Carattere, eleganza alpina e grande potenziale di invecchiamento. Giunto alla sua dodicesima edizione, Appius 2021 rispetta la cifra che da anni caratterizza questa cuvée simbolo di Cantina San Michele Appiano, in edizione limitata. Nata dal desiderio di interpretare ogni vendemmia attraverso la selezione delle migliori uve in fase di raccolta e di assemblaggio, Appius è un'etichetta che porta nel calice la forza e la freschezza delle montagne dell’Alto Adige, proponendo ogni anno una fotografia fedele del millesimo di riferimento.
Un'intento rispecchiato anche dall'etichetta, il cui design viene di volta in volta rinnovato, andando a comporre una collezione che appassiona gli amanti del vino,
2021, UN’ANNATA TRA SFIDA E POTENZIALE
Scendendo nel dettaglio dell’annata 2021, si trova un millesimo complesso, capace di esprimere un equilibrio armonioso e raffinato, raggiunto in questo caso grazie a una cuvée caratterizzata dalla predominanza dello Chardonnay (73%), seguito da Pinot Grigio (12%), Pinot Bianco (10%) e una quota minore di Sauvignon (5%).

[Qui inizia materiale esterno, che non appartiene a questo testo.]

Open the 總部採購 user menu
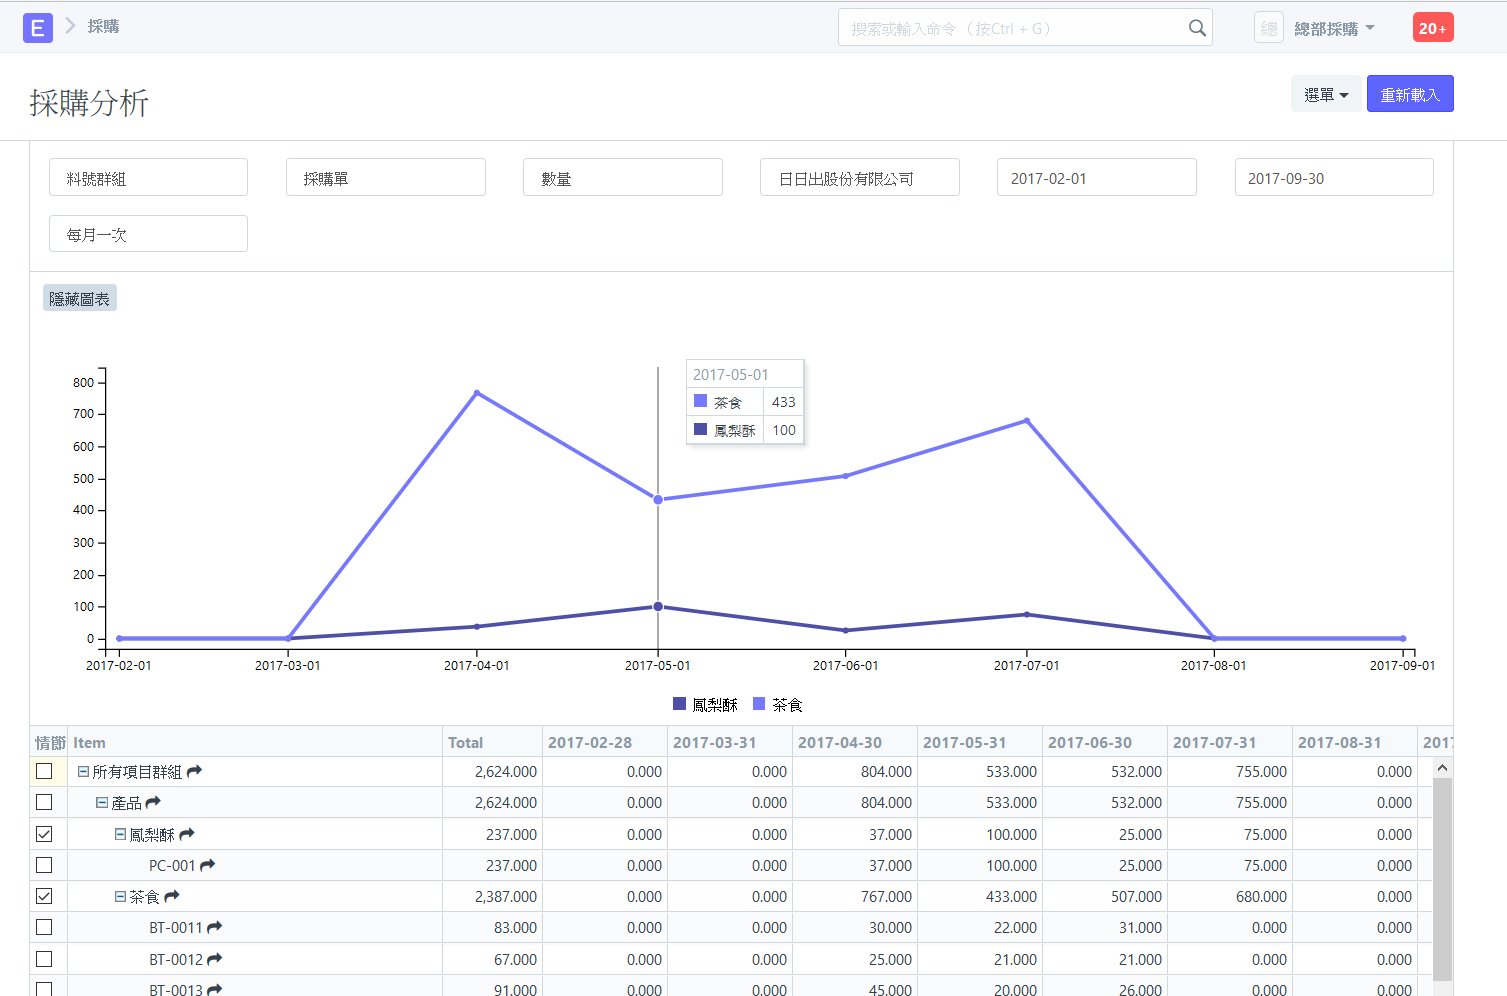point(1334,29)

Nel 2021, dopo un inverno lungo e nevoso e una primavera insolitamente fresca, il ciclo vegetativo della vite è iniziato con un ritardo di circa due settimane. L’estate, segnata da frequenti precipitazioni, ha messo a dura prova i viticoltori, fino a che la stagione non si è riscattata nei mesi di settembre e ottobre, asciutti, soleggiati e con forti escursioni termiche, ideali per la ricca maturazione aromatica delle uve. Un’annata che ha richiesto pazienza, sensibilità e visione, dalla quale è nata una cuvée dal carattere nitido e verticale, espressione della freschezza di montagna e di un territorio capace di trasformare le difficoltà in bellezza, immagine rappresentativa della viticoltura altoatesina.
APPIUS 2021, LE NOTE DI FALSTAFF ITALIA
In occasione della presentazione ufficiale di Appius 2021, Falstaff Italia era presente per assaggiare e raccontare ai lettori il primo calice versato.

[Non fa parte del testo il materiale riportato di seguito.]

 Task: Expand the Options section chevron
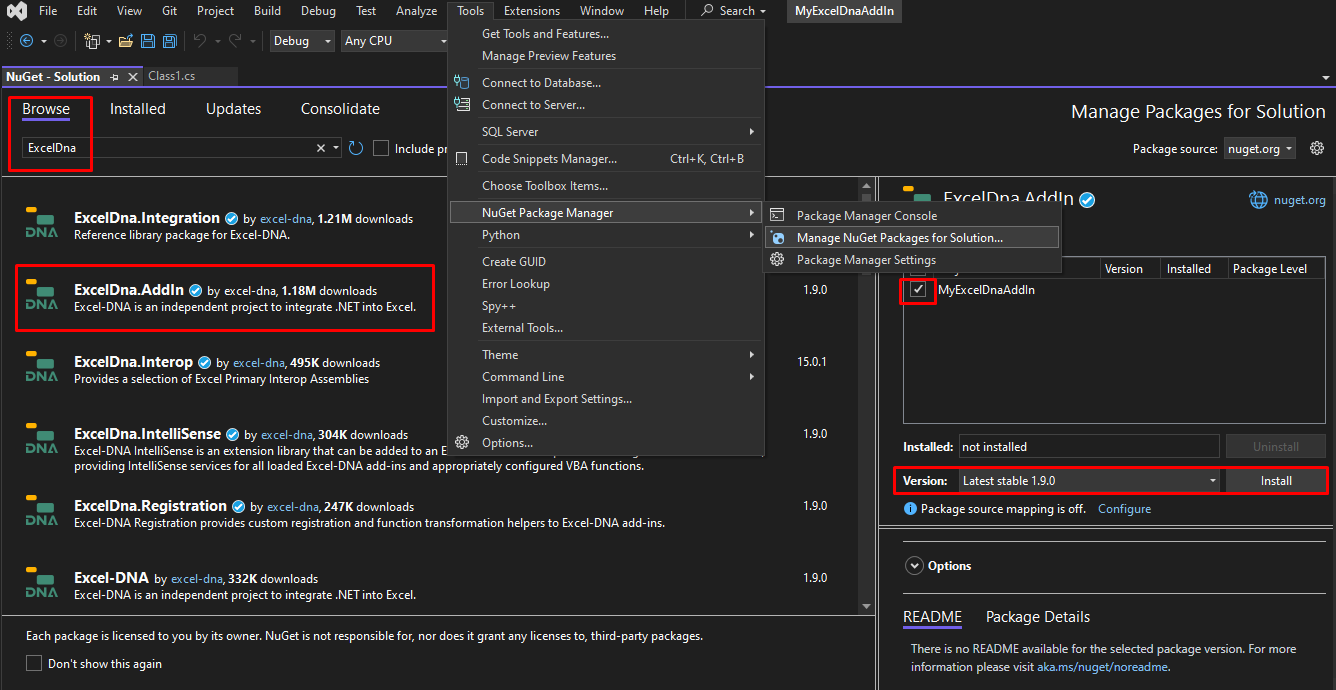914,566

Simon Staffler, direttore Falstaff Italia
"Appius 2021 si presenta molto profumato ed espressivo al naso, è invitante ed intrigante. In bocca è ancora molto giovane, fresco, con una bella tensione. Questo Appius con la maggior parte di Chardonnay mai prodotto avrà davanti a se una lunga vita.
Ottimo ora, ma vi consiglio di aspettarlo ancora qualche mese".

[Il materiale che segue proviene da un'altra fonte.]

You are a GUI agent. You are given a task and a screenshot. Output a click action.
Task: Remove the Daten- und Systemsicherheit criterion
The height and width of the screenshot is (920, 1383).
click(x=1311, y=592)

Othmar Kiem, direttore Falstaff Italia
"Ciò che si era già annunciato con l’annata precedente trova ora conferma con la vendemmia 2021: Appius si allontana sempre più dall’opulenza degli esordi, per abbracciare una maggiore tensione, precisione e impronta alpina. Una degustazione di sei annate di Appius, dal 2010 al 2021, lo ha dimostrato in modo eloquente. Appius 2021 rappresenta una splendida espressione dei vini bianchi altoatesini, anche se al momento si mostra ancora un po’ chiuso: qualche anno di ulteriore affinamento in bottiglia gli farà certamente bene. Appius 2020, invece, si presenta oggi in modo grandioso".
L’etichetta della dodicesima edizione di Appius è stata ideata da LifeCircus e rappresenta il millesimo 2021 con un vortice dorato che ricorda il sinuoso movimento della rotazione del vino nel calice.